ESXi

 View Only
  • 1.  Purple screen

    Posted Apr 10, 2012 03:55 AM

    I am getting the below purple screens on a system. Is this a CPU problem? Since it shows PCPU 2 didn't have a heartbeat or could this be a system board problem. This is a white box system with I7-2600 cpu.



  • 2.  RE: Purple screen

    Posted Apr 10, 2012 04:11 AM

    It's more like a problem with USB device



  • 3.  RE: Purple screen

    Posted Apr 10, 2012 09:18 AM

    I agree.  Notice the first line of the stack trace (?) mentions ehci_irq and the second line mentions usb.

    You should be able to either pin down which USB device is causing the problem or if you don't use it then disable the controllers one by one in the BIOS.

    If you only have one controller and need a USB keyboard then that could be tricky 8)

    Cheers

    Jon



  • 4.  RE: Purple screen

    Posted May 19, 2012 11:13 AM

    I've run into a similar problem, see attached. P8 Z68-v/GEN3 ASUS MB, 32GIG, also running an i7-2600. esxi 5.0.0 (Build 469512) is running on local ATA, and the data stores are on an Apaptec 5404 RAID 10. This is a new build, running 3 VMs.

    This has happened on 3 of 6 nights, it seems when there is low traffic. The purple screens are all similar to the attached, but different PCPU affected.

### [CHALLENGES]
1. Decide whether each statement agrees with the purple screen thread, answering yes or no and quoting the deciding words: (a) The first poster's system has an I7-2600 CPU. (b) The reply signed Jon says the first line of the stack trace mentions usb. (c) The May 19 poster keeps the data stores on local ATA.
2. Reproduce the stretch of the purple screen thread from "Posted Apr 10, 2012 04:11" through "in the BIOS.".

### [ENTRIES SUPPLIED]
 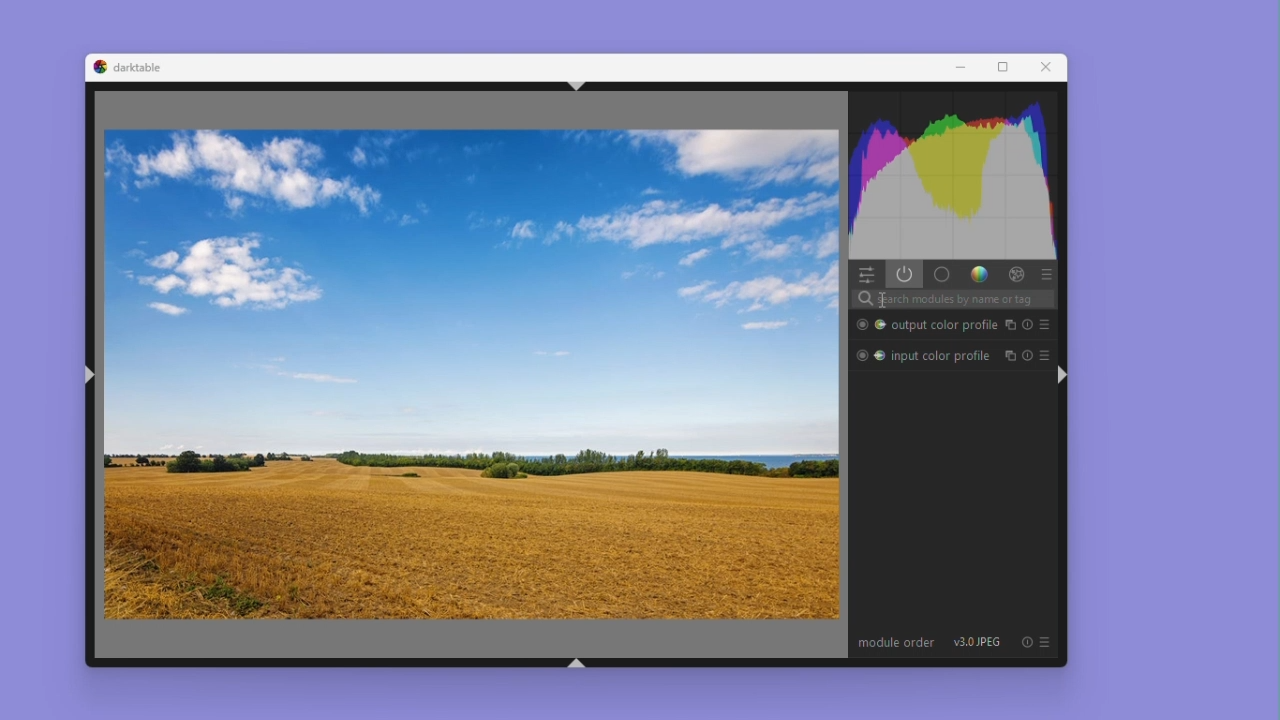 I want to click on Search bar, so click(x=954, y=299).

---

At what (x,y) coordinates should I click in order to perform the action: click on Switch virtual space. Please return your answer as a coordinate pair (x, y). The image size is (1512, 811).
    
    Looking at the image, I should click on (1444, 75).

### [ANSWERS]
1.
(a) Yes: "This is a white box system with I7-2600 cpu."
(b) No: "the first line of the stack trace (?) mentions ehci_irq and the second line mentions usb."
(c) No: "esxi 5.0.0 (Build 469512) is running on local ATA, and the data stores are on an Apaptec 5404 RAID 10."

2.
Posted Apr 10, 2012 04:11 AM

    It's more like a problem with USB device



  • 3.  RE: Purple screen

    Posted Apr 10, 2012 09:18 AM

    I agree.  Notice the first line of the stack trace (?) mentions ehci_irq and the second line mentions usb.

    You should be able to either pin down which USB device is causing the problem or if you don't use it then disable the controllers one by one in the BIOS.